Exercise objective:
Word for word, restate the lines from the one holding "Image resolution: width=770" through the last line of the material below, and leave every picture out.

=== Section Start ===

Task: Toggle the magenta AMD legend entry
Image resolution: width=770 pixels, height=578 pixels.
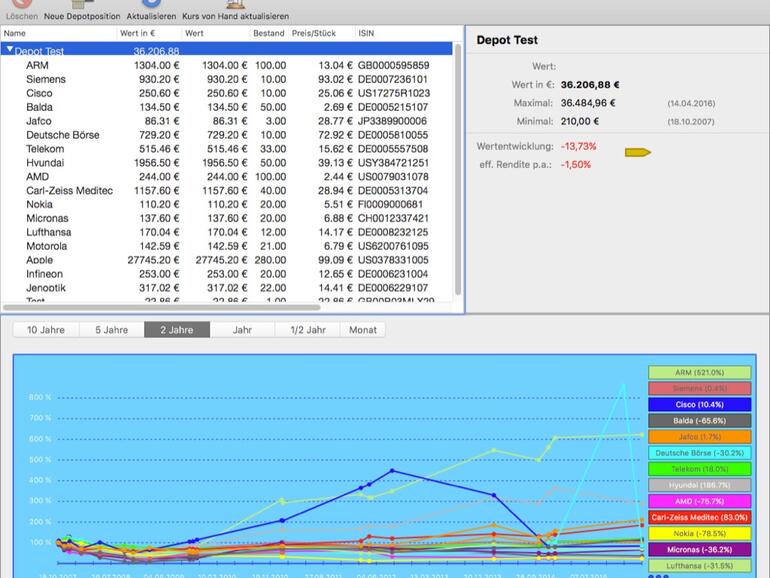Action: 698,501
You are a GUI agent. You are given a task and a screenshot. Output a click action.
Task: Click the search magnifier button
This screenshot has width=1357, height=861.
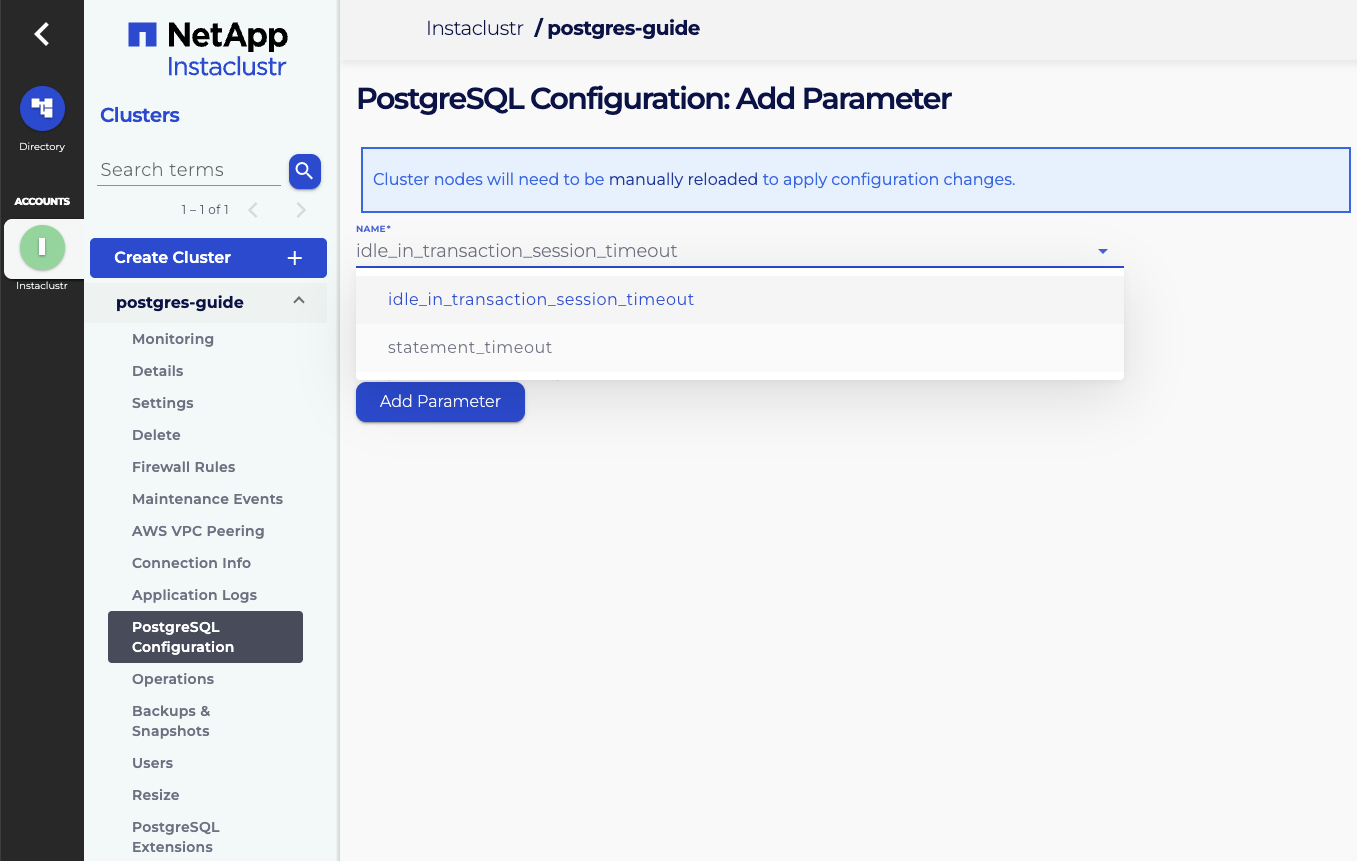[x=305, y=171]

=== Section End ===

Exercise result:
Image resolution: width=770 pixels, height=578 pixels.
Action: 698,501
You are a GUI agent. You are given a task and a screenshot. Output a click action.
Task: Click the search magnifier button
This screenshot has width=1357, height=861.
[x=305, y=171]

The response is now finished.